* _DESCRIPTION OF THE TASK_:
Output, exactly and in full, the entries that appear below.

[[ RECORDS SHOWN, beginning ]]

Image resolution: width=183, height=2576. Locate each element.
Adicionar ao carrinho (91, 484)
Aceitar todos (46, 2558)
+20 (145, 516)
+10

[[ RECORDS SHOWN, end ]]

* _RESPONSE TO THE TASK_:
Image resolution: width=183, height=2576. Locate each element.
Adicionar ao carrinho (91, 484)
Aceitar todos (46, 2558)
+20 (145, 516)
+10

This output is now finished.